Мне не надо говорить: прости! Ибо я прошу Тебя об этом каждым своим молчаньем; мне не надо просить: забудь! Ибо давай вспомним и о тех часах, когда я в стыде своем хотел уйти от Тебя; но в этом слепом бегстве я все равно бежал Тебе навстречу. И я не хочу говорить Тебе: верь! Ибо знаю: то был язык, говоря на котором мы познали и приветствовали друг друга в это новое, священное утро, после длительной удаленности и дальнего свидания, ставшего нашей последней разлукой и последней для меня угрозой. — И вот — вся ценность этой книги в познании мастерства, которое есть лишь путь, в конечном счете сбывающийся в зрелости жизни. Каждым творением, что Ты достаешь из Себя, Ты созидаешь место для какой-то силы. А последнее из них (оно придет так нескоро) обоймет собою все, что есть вокруг нас действенного и подлинно сущего; ибо это будет величайшее место, исполненное всяческой силы.

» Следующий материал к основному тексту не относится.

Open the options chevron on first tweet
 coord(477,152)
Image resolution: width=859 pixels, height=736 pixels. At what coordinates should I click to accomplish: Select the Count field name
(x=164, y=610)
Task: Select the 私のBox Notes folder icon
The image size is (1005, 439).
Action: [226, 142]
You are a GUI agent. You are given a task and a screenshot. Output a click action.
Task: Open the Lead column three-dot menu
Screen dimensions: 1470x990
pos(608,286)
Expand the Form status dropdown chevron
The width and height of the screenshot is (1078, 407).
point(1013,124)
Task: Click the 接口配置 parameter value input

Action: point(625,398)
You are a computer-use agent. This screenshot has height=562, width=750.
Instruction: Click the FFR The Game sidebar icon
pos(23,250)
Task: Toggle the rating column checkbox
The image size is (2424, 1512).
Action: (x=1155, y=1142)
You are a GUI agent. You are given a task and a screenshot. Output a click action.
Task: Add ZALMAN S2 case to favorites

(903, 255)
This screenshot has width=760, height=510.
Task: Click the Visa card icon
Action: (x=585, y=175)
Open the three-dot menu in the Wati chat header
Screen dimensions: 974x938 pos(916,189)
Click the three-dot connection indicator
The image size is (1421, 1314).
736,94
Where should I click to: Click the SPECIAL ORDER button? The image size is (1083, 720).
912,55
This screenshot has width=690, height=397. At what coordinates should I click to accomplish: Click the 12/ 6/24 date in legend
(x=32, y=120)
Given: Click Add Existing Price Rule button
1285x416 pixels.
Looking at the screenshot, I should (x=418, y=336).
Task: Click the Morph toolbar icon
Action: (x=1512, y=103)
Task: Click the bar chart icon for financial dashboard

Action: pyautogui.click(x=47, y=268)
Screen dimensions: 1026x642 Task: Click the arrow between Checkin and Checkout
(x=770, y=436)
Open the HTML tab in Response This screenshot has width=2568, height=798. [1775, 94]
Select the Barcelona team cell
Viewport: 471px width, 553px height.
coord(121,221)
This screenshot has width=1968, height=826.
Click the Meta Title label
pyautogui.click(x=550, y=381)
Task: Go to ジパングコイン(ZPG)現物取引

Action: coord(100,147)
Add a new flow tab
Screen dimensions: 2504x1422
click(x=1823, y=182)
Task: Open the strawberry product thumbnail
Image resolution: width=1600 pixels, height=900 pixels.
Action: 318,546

Его достигнет лишь один; но все творящие — предки этого Одинокого. Не будет ничего вне его; ибо деревья и горы, облака и волны были лишь символами той действительности, которую он находит в себе. Все в нем слилось, и все силы, прежде оспаривавшие друг друга, вибрируют, стянутые его волей. Уже не нужна ему даже сама почва под ногами. Он скатывает ее, словно молельный коврик. Он больше не молится. Он — есть. И, делая движение, он созидает, швыряя в бесконечность миллионы и миллионы миров. А в них та же игра начинается заново: более зрелые создания сначала умножатся, затем разъединятся и в конце концов, после длительной борьбы, вновь взрастят Одного, того, кто владеет в себе всем, Творца этого рода вечности, предельно великого в пространстве, наделенного пластическими жестами. Так вот каждое поколение, словно цепь, вьется от Бога к Богу. И всякий раз Бог есть вся полнота былого своего мира, его предельный смысл, его единое выражение и в то же время возможность новой жизни. Каким образом созреют, чтобы каждому стать Богом, другие, дальние миры — этого я не знаю. Но для нас путь к этому — искусство; ибо мастера среди нас суть жаждущие, утоляющие жажду всем в себе, дерзкие, нигде не возводящие хижин, и вечные, перелетающие через крыши столетий. Они приемлют частицы жизни и дают жизнь сами. Но уж если они однажды восприняли жизнь и несут в себе мир со всеми его силами и возможностями, они дадут что-нибудь — сверх этого…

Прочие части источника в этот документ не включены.